Aon - Ana Piernas, directora de clientes Bancaseguros

Aon va a incorporar a más de 100 ingenieros para su área digital “y no es un proceso fácil”. Así lo confirma su directora de clientes Bancaseguros, Ana Piernas, quien habla de la incorporación de nuevas soluciones tecnológicas en la industria aseguradora y su importancia para el negocio, como la introducción de los chatbots, sin olvidar que “los mediadores siguen siendo el canal favorito de los españoles”.

“Llevamos años hablando de la amenaza de la venta de seguros por internet, pero la distribución, pese a algunos éxitos indudables de algunas entidades, sigue basándose, de forma prioritaria, en el asesoramiento personalizado. Es un canal muy sólido y estas herramientas también les pueden ayudar. En el proceso de digitalización de la mediación, estas soluciones deben estar en su agenda”, afirma.

A su juicio, “existen procesos en los que el asegurado quiere una respuesta inmediata y un chatbot le puede ahorrar tiempo y molestias”, y “la tecnología permite mucha flexibilidad”, pero recomienda a las compañías de seguros “empezar con soluciones sencillas”, no tratar de “robotizar”, “sino realizar un proyecto progresivo, escalable, que parta de un buen briefing y que se base en metodologías agile”. “Creemos que en este punto de situación de la tecnología la mejor solución pasa por inversiones muy medidas y no hacer grandes despliegues que puedan limitar el futuro”, explica.

Según Piernas, existen nichos donde los chatbots ya están funcionando bien, como en el caso de algunos microseguros relacionados con viajes o extensión de garantías, si bien, “nuestro enfoque recomendado a las compañías de seguros pasa por un sistema que permita probar, modificar y lanzar productos de una forma sencilla, rápida y económica”, señala.

– ¿Cómo se están utilizando los chatbots en el mercado asegurador? ¿Qué tipo de chatbots existen?

Existen tantos tipos de chatbots para seguros como procesos nos encontramos dentro de una aseguradora. Podemos desarrollar chatbots informativos, comerciales o de gestión. La tecnología permite mucha flexibilidad y dar respuesta a todo tipo de necesidades de las aseguradoras a la hora de establecer experiencias conversacionales con sus clientes.

– ¿Funciona realmente la inteligencia artificial?
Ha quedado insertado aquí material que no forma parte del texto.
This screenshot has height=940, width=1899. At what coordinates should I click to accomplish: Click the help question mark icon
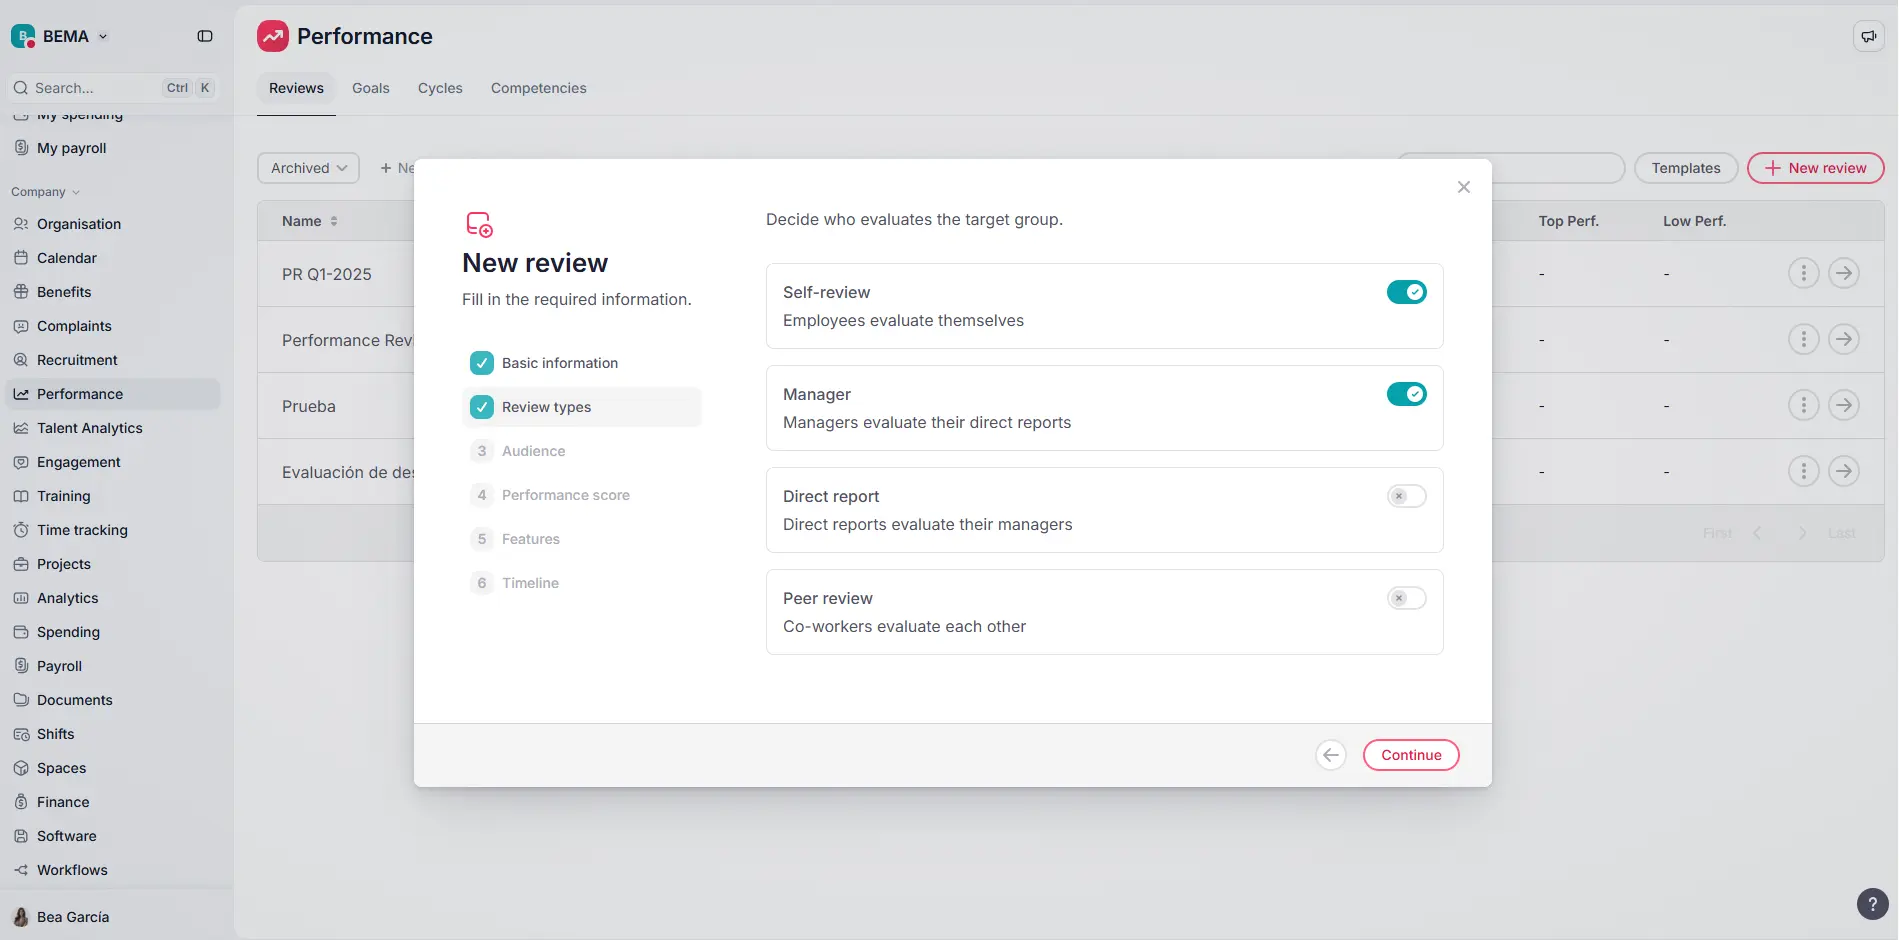(1871, 904)
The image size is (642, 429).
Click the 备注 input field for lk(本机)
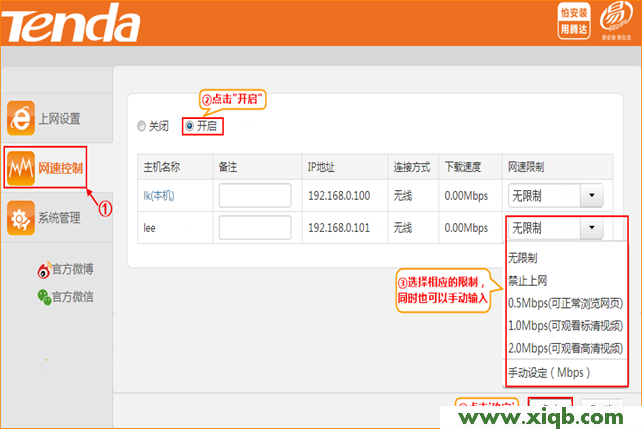click(254, 195)
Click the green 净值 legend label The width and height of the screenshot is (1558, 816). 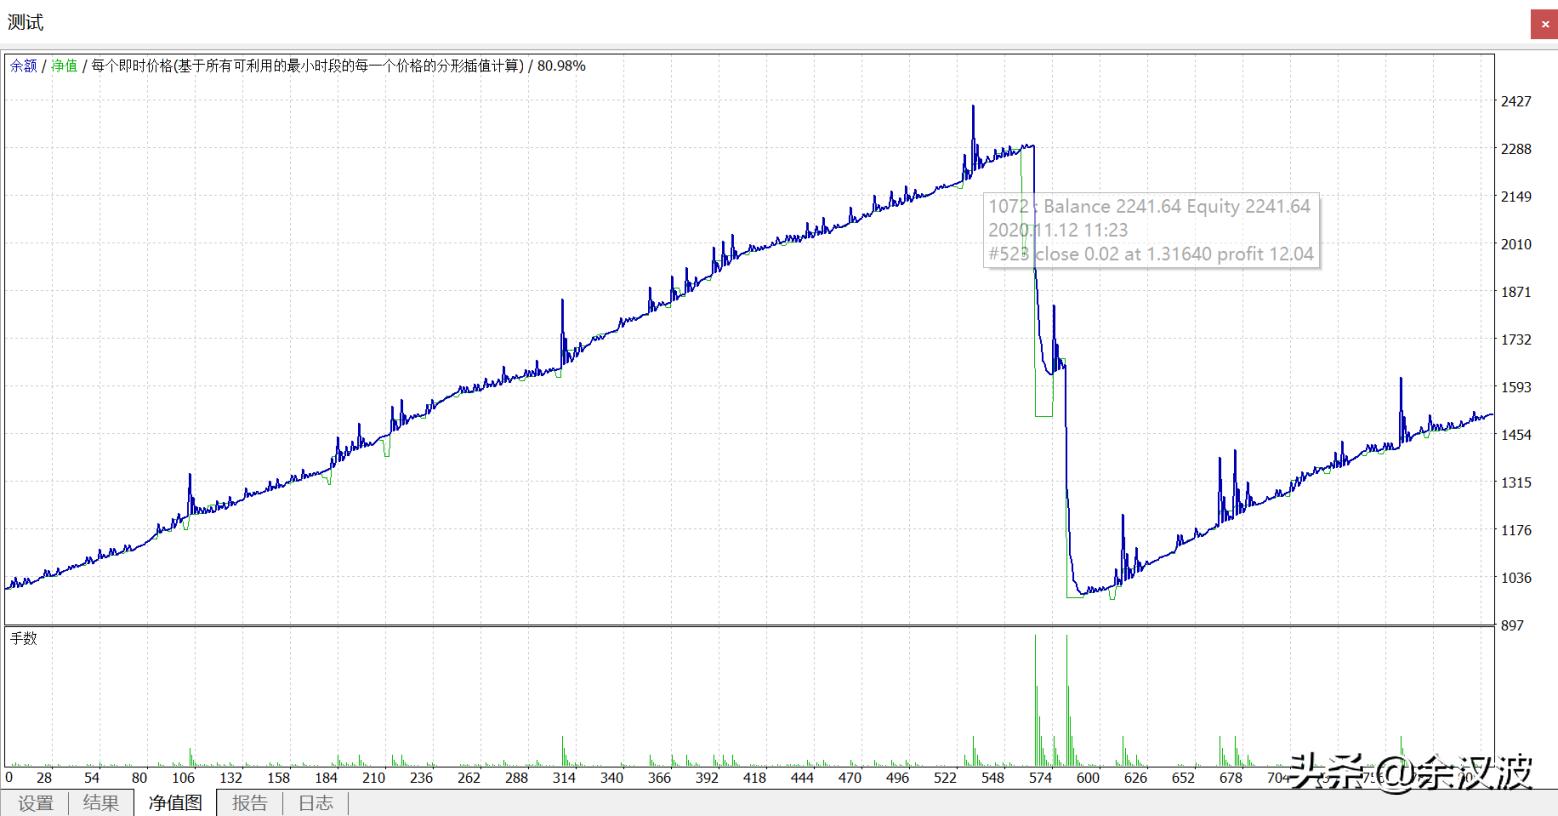coord(64,66)
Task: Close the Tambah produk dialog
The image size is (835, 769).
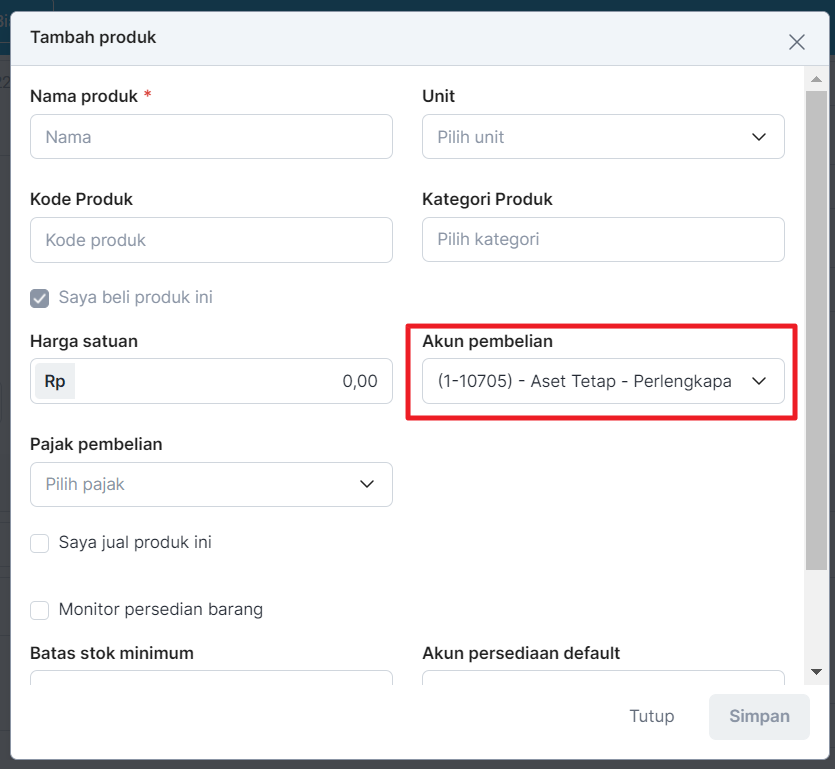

Estamos viviendo una aceleración impresionante en la implantación de soluciones basadas en inteligencia artificial. Como en otras innovaciones, la tecnología resulta cada día más accesible para todo tipo de entidades. Por ejemplo, en el caso de los chatbots, podemos incorporar herramientas de NLP como Watson o Dialog Flow. Gracias a ello, las experiencias conversacionales son cada día más reales y dan mejor respuesta a las expectativas de los clientes.

– ¿Qué opina de la IA capaz de reconocer las emociones de las personas? ¿Cree que supone una invasión a su privacidad? ¿Consideraría correcto su uso para la venta de productos adaptados al estado de ánimo de los clientes, según sus necesidades?

Hay que ser muy prudentes con estos avances y está abierta una creciente reflexión ética – y legal- en la sociedad sobre los límites a estas tecnologías. Personalmente, sería muy prudente con utilizar todas las posibilidades que abre la inteligencia artificial. Del mismo modo que todos asumimos que el uso de los datos personales tiene unos límites, en este caso el regulador tendrá que definir los límites.

– ¿Existe una comprensión del lenguaje natural? ¿Aprenden sobre la marcha?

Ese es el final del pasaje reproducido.